El sultán estudiante se desperezó en el banquito. Las gafas le hacían a sus ojos una prisión de peces abisales. Estaba mal afeitado: las crecidas patillas lo achulaban con canallería. Se sonreían de todo aquello, y el capítulo de la Comiquería les agradaba de sabores viejos. El jovencillo pidió al otro, pálido y ojeroso, una peseta para la alcancía de la cerillera.
—Cuando iba a la escuela ya me llamaban las tablas. Me acuerdo que una vez hicimos El puñal del godo. El maestro me dijo que yo era capaz de ganarme el garbanzo trabajando de actor. Y no estoy arrepentido porque, cuidándome, yo hubiera llegado a ser algo.
A la mujer del histrión le entró maternal. El estudiantillo de la cara aniñada estaba ya harto de juerga y se dormía.
—Pobrecico, tan joven. ¿Cómo lo sacan ustedes de casa…?
Se recuperó el estudiante y ronzó unas palabras. Pidió más cazalla. El de las patillas se reía burlonamente.
—Miguelito, que te va a hacer daño.
—Me cabe un litro.
—No presumas.
El hombre de la farsa pagó una ronda y siguió charlando.
—Pues sí, señores, yo nací para actor, pero la vida… ya saben ustedes. Uno quiere llegar y luego se encuentra con los malos quereres. En la guerra tuve que poner un puesto de periódicos y no me iba mal. Lo dejé por esta maldita afición. Todo me lo he jugado y ya ven cómo me va.

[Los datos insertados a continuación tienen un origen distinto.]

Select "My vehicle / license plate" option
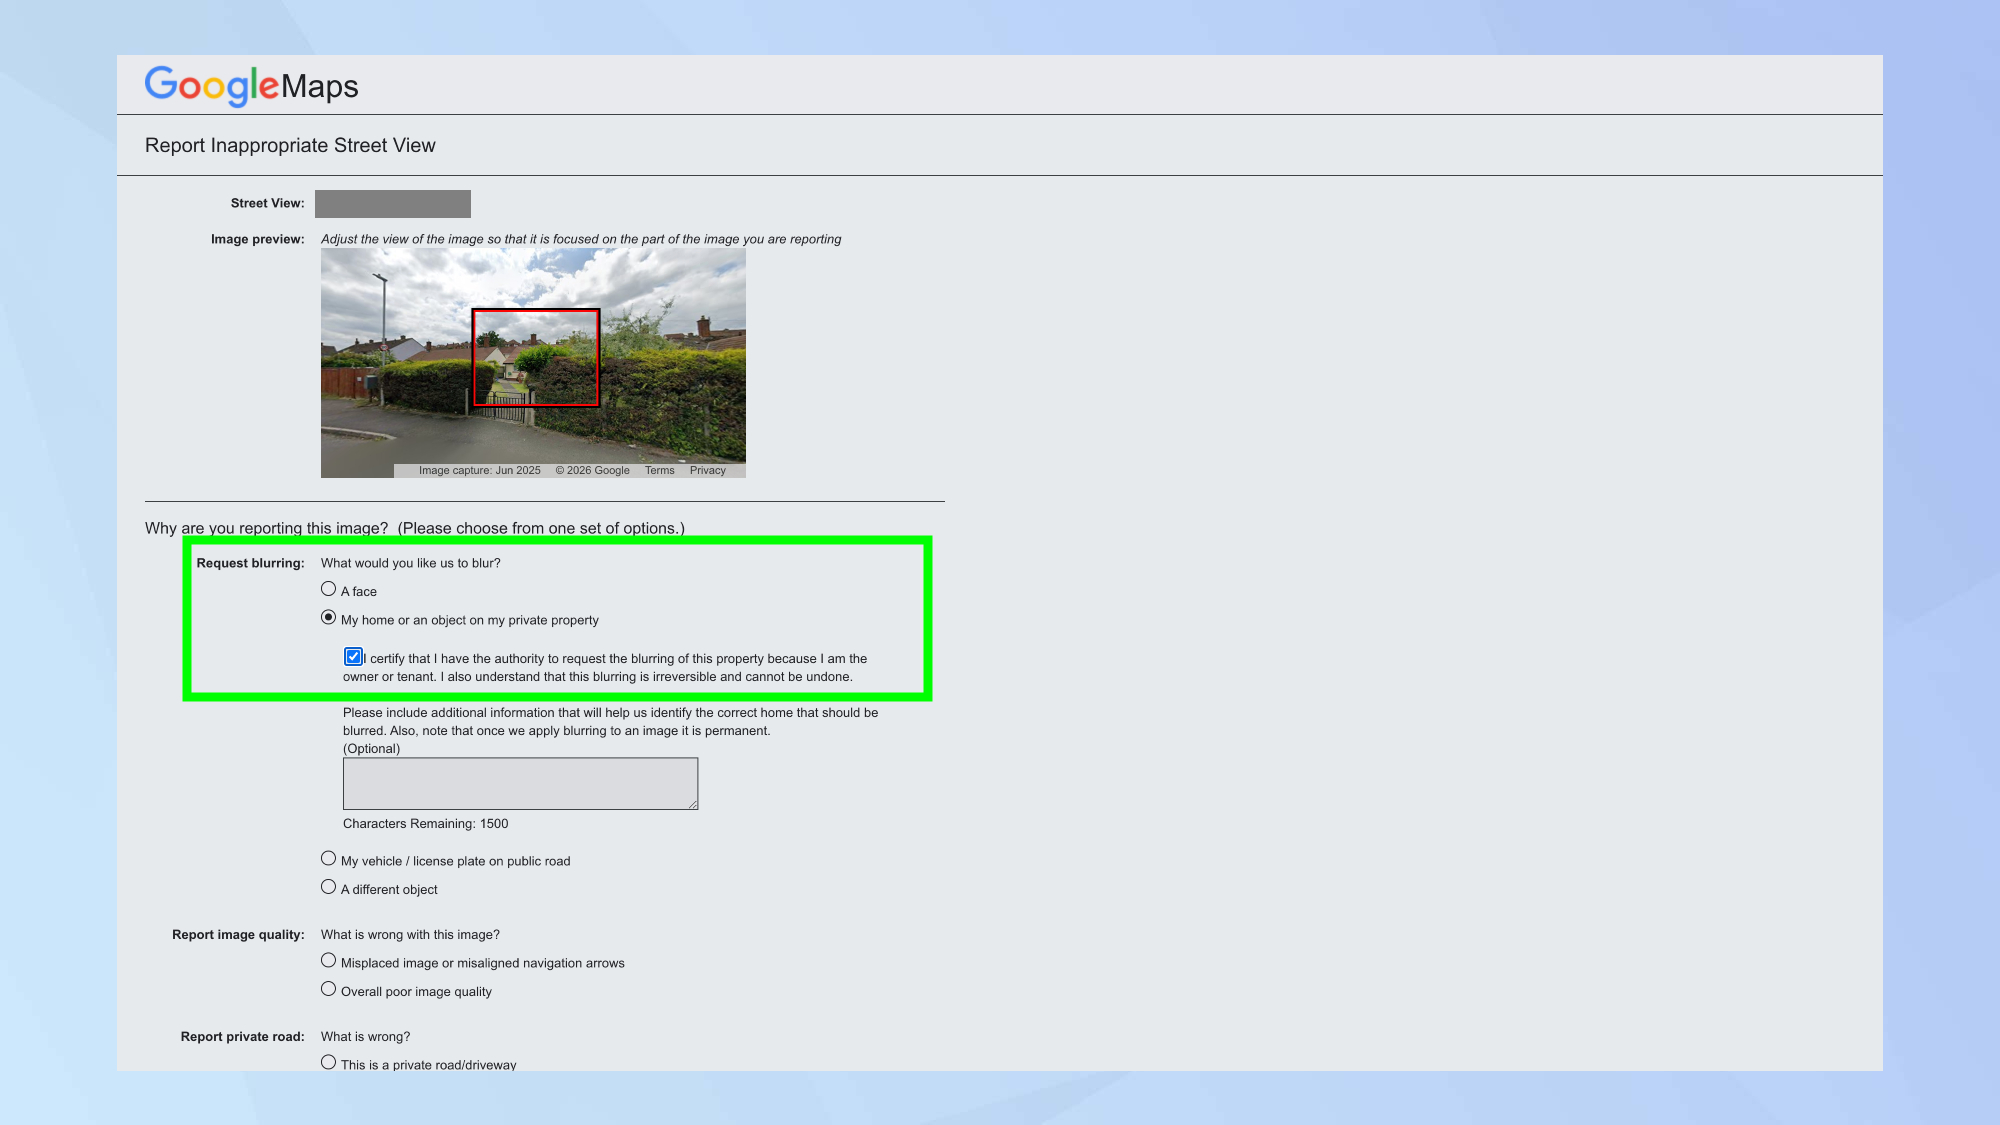Image resolution: width=2000 pixels, height=1125 pixels. (328, 858)
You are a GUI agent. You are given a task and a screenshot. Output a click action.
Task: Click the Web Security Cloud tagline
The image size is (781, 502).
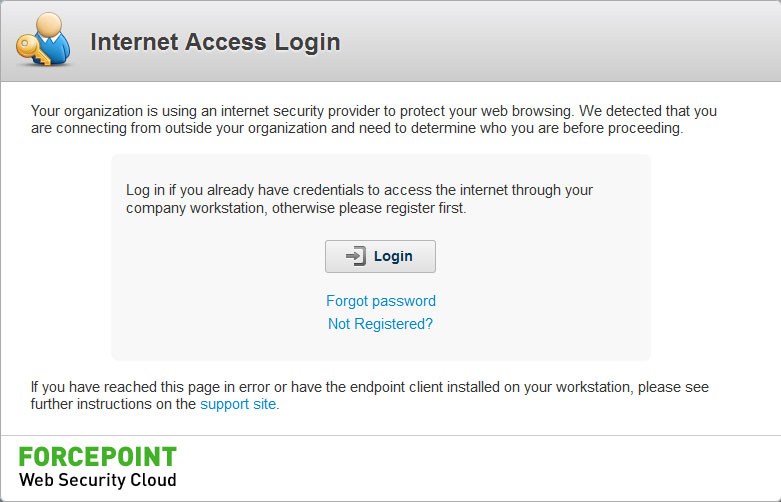click(x=98, y=480)
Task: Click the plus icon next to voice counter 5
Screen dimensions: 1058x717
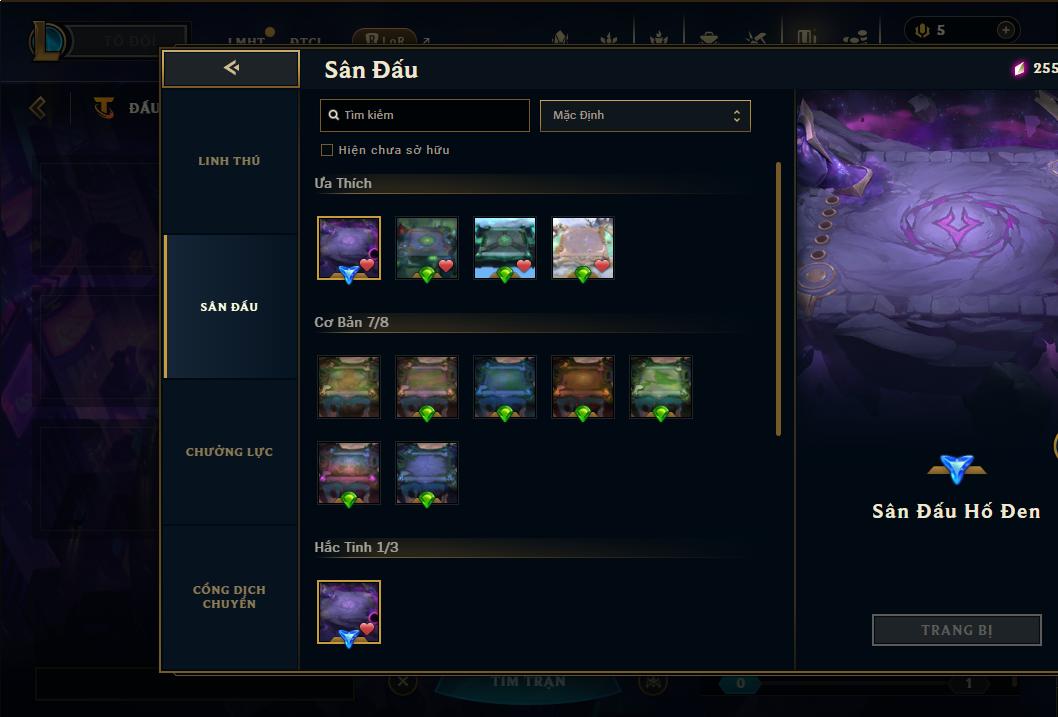Action: point(1005,30)
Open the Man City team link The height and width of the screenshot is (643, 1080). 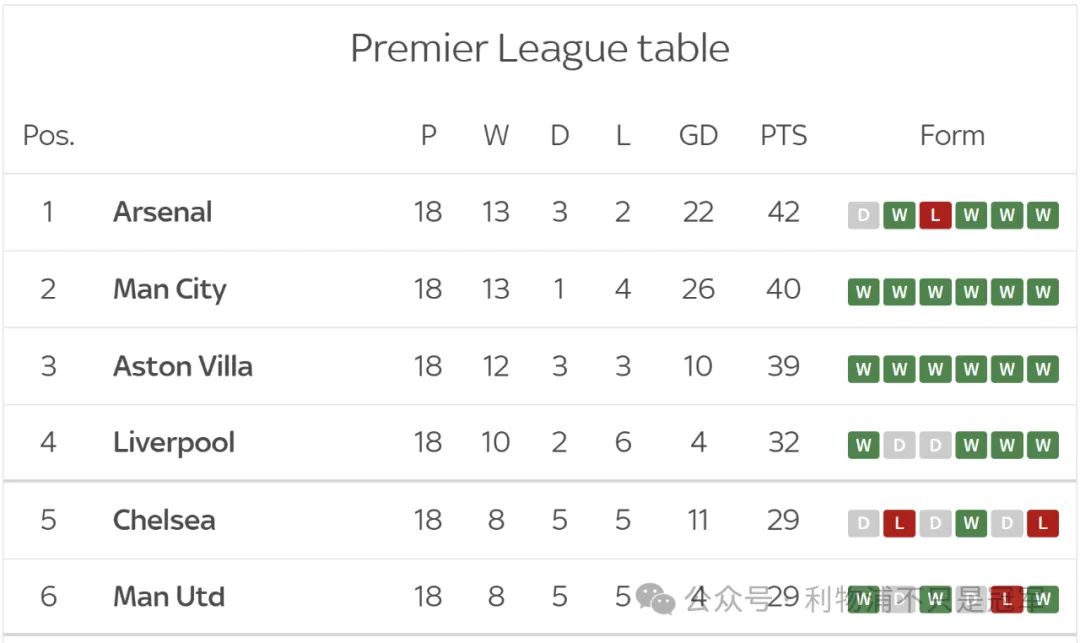[169, 289]
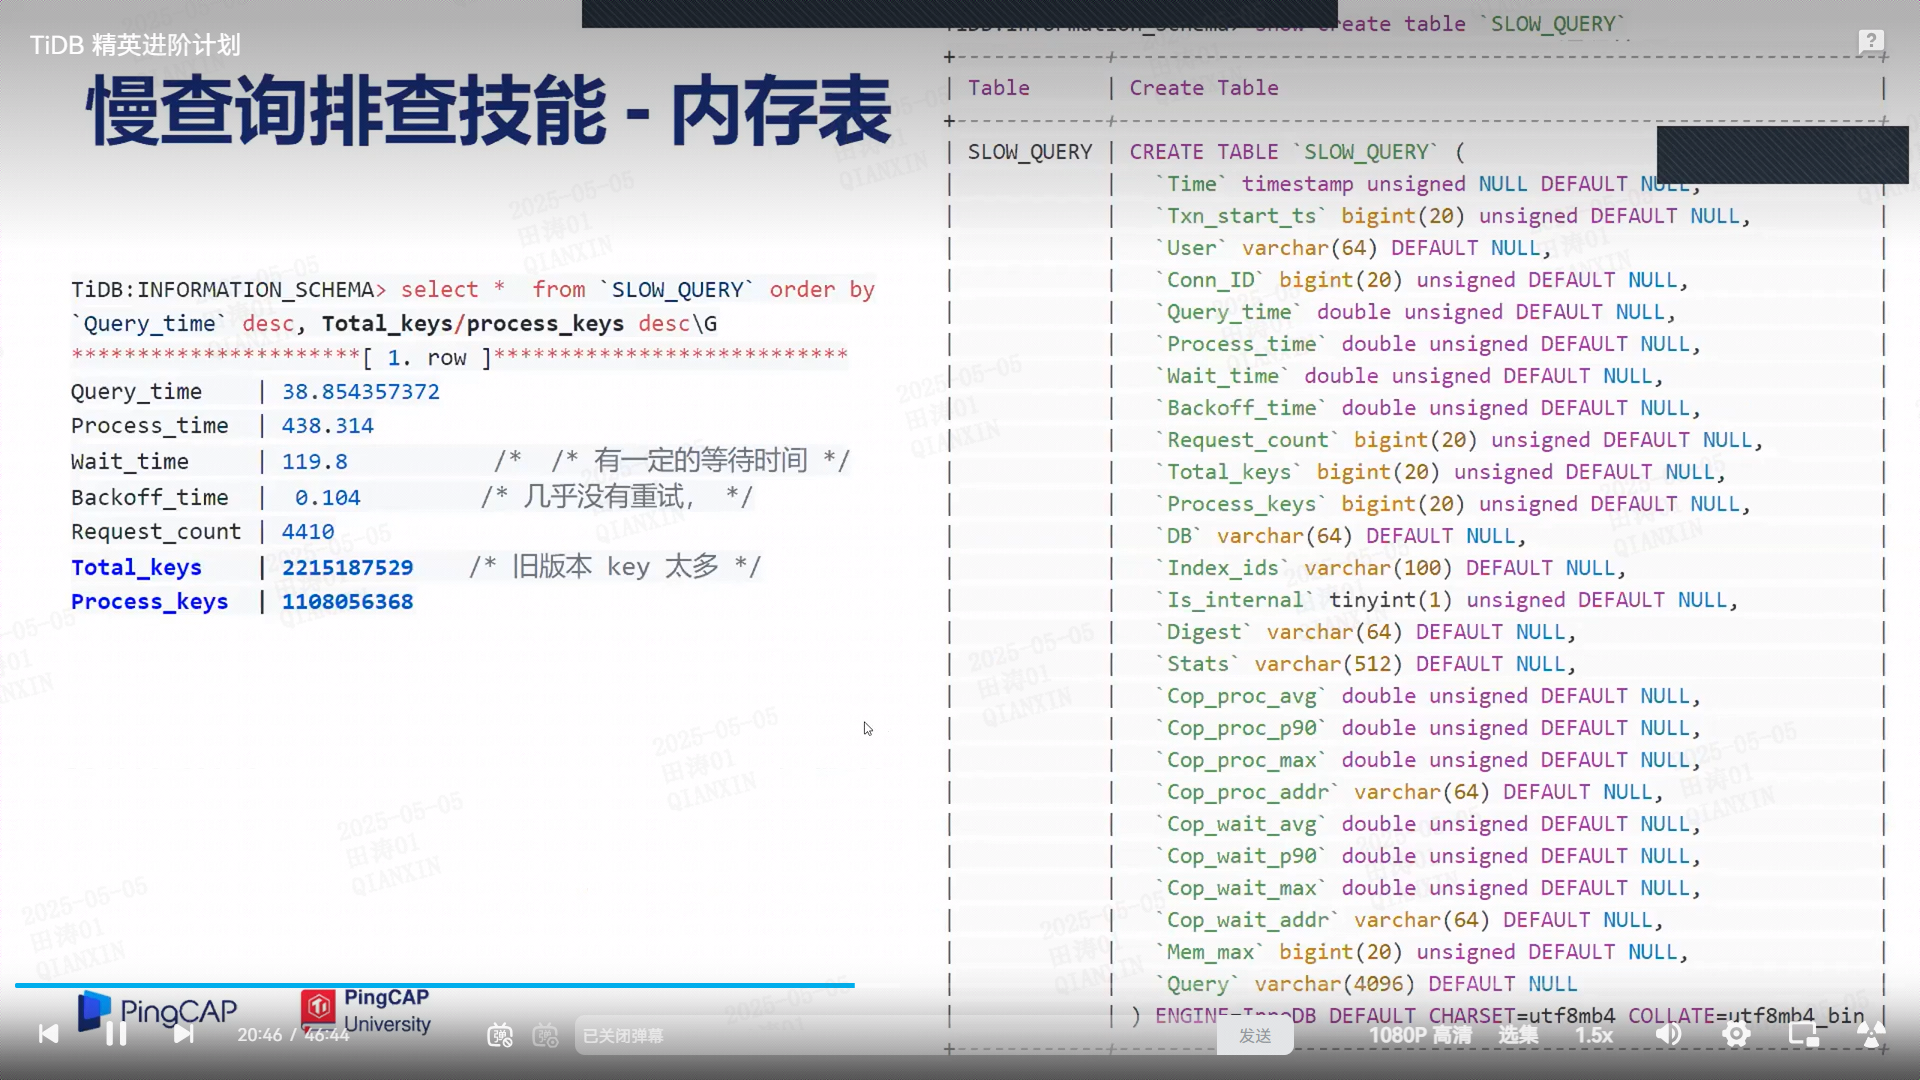Click the PingCAP University logo
1920x1080 pixels.
point(366,1011)
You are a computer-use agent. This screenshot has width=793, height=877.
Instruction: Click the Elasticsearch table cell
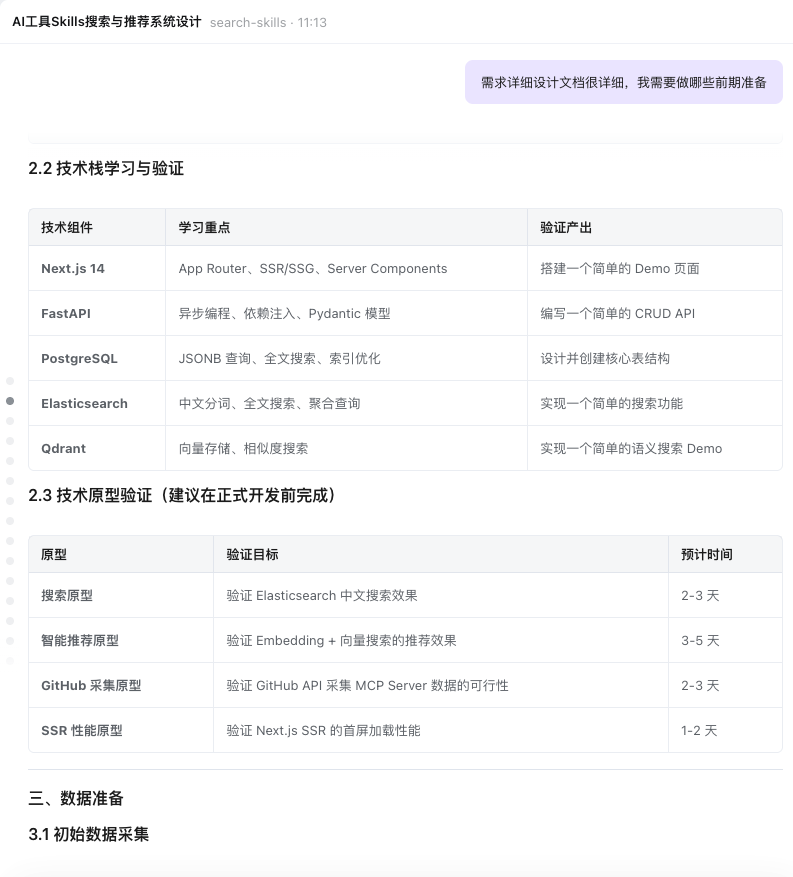84,404
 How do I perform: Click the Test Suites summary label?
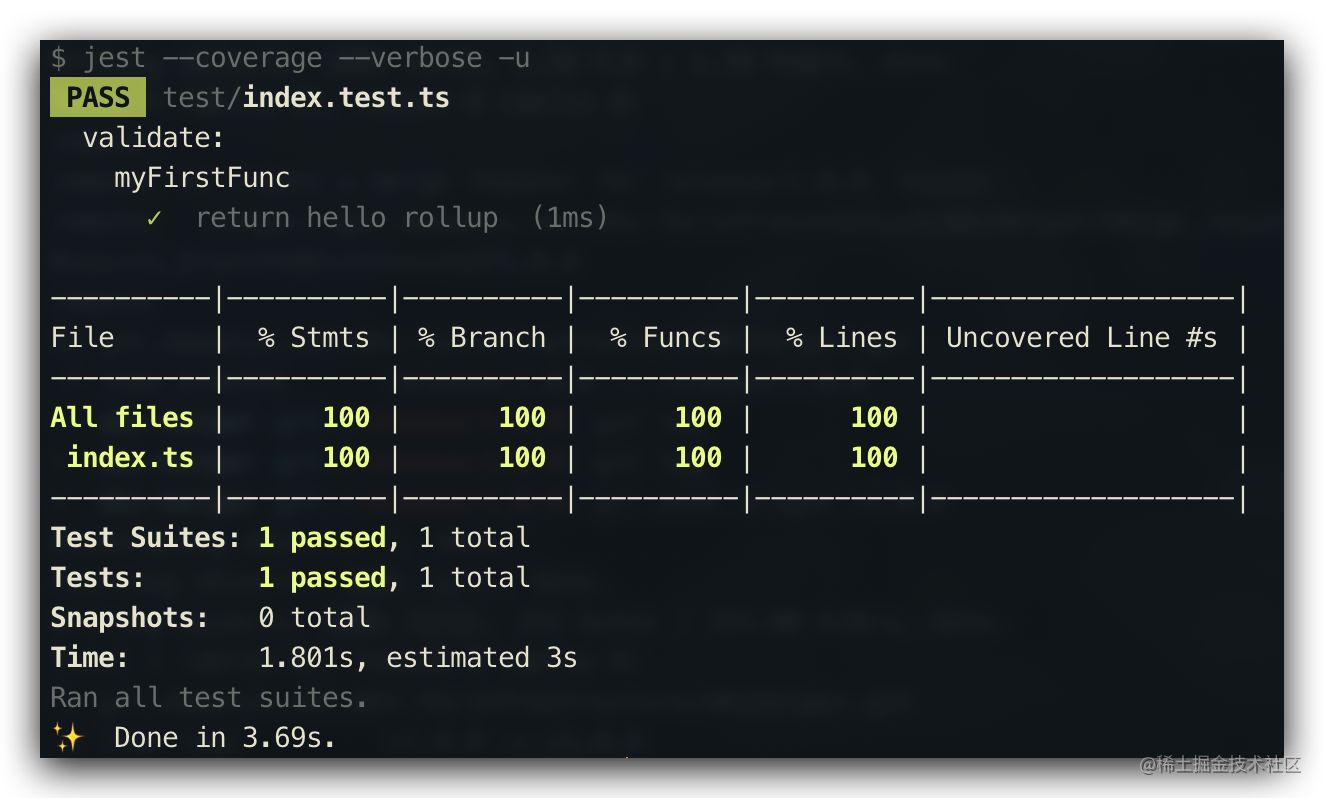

Miguelito se quiso sacar la espina aventurando una gracia que no le gustó al actor. Este se envolvió en la bufanda: una bufanda grande amarilla y negra que le daba cierto aire funeral. Reclamó a su mujer porque la mañana se enfriaba casi por la ventanera. Y se levantó. Cuando estaba de pie se le acercó titubeante el dipsómano de los carnets:
—¿No tendrá un cigarro?
—Un cuerno.
Y el dipsómano ensayó un pase natural. Nadie le hizo caso y se quedó navegando con cara de hastío en espera de otra oportunidad. Del mostrador salió la voz de Lucifer:
—No molestes a los señores.
Lo más extraño era que todo ese mundo cochambroso se trataba con una educación inesperada. El de los carnets pidió perdón y se retiró a un rincón.
Por la calle del Ave María, en la soledad de un amanecer blanco y sucio como la leche pasada, caminaban los tres estudiantes. Quedaban solos el dueño y el hombre de los carnets. Se iba a cerrar una hora para que descansase el churrero.
Canciones viejas y salmantinas crecían en el avance de la estudiantina. El sereno apareció como un fantasma. Les mandó callar. Los faroles de gas parecían fuegos fatuos. Miguelito temblaba y balbuceaba incoherencias. La cuesta era un calvario que había que subir. El último gato de la noche se escondió en un quicio.
Rieron los estudiantes del hombre que nació para actor. El hombre que nació para actor dormía con alto sueño de triunfos en los teatros hispanoamericanos.
Al pasar por una iglesia sorprendió a los tres estudiantes la primera boda del domingo.